Ug. After being insulted by the Welles bashing I still lingered for a few minutes, but I hated the back-alley projector, and turned it off because of that. No offense, J, just didn't work for me.

I have a 3D Krazy Kat comic. Welles liked Krazy Kat.

Is my avatar of Jack Carter? I snagged it from that WPA Macbeth clip. My first Screen Capture. I'm not a virgin anymore! (Sound of self-derisive vomitting here.)

I've read about 20 pages of Hunter S in my entire life. My paranoia is informed by the Media, when I am stupid enough to watch it. Hunter had the same sardonic attitude which I do - one of bitterness and no joy - but he is able to make me laugh - one of those brittle and humourless laughs, but I'll take it, gratefully.

I saw Freud years ago. I didn't know Clift was having any health problems. I liked the scene with the German professors roaring with laughter at the idea of "erogenous zones," with Clift/Freud cringing as he was brutally mocked.

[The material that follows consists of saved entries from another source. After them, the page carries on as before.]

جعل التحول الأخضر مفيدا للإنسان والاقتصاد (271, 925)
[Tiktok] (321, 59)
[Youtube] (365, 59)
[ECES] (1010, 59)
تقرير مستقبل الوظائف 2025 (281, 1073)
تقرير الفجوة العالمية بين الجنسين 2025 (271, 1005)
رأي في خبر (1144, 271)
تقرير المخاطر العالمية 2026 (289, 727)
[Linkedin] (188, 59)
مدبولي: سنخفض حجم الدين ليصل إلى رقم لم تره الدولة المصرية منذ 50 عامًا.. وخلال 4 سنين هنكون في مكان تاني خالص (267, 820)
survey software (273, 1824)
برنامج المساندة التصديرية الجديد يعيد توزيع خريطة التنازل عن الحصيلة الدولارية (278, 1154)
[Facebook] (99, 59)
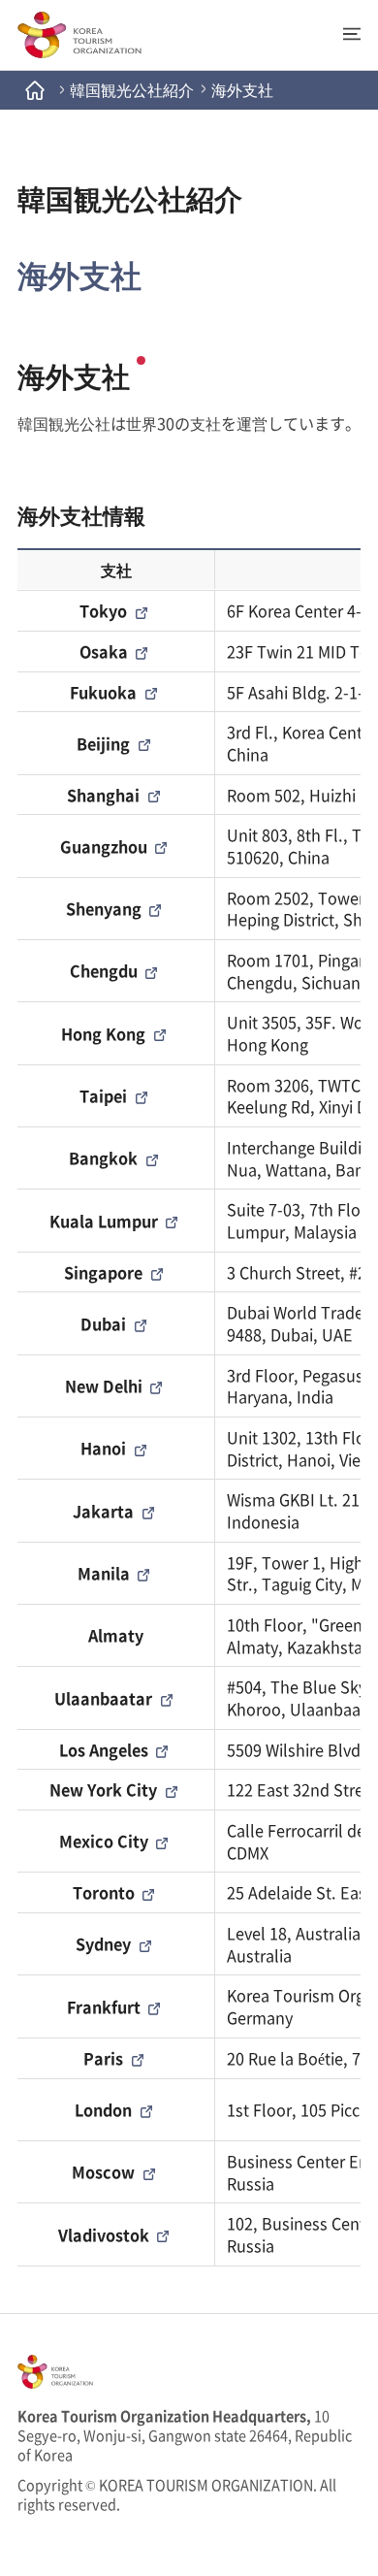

Made me think of how progressive views are attacked by established normalcy.

I also transferred my first VHS tape to DVD - and editted out the commercials. Took me 6 hours, with all the mistakes which I (or the software itself) kept making. Nice end result.

Can a DVD of my NTSC tapes play over there in PAL land? Are DVDs just DVDs as long as they are region free? I've seen people trade NTSC and PAL versions of the same titles, with the assumption that only the right one for your region will work.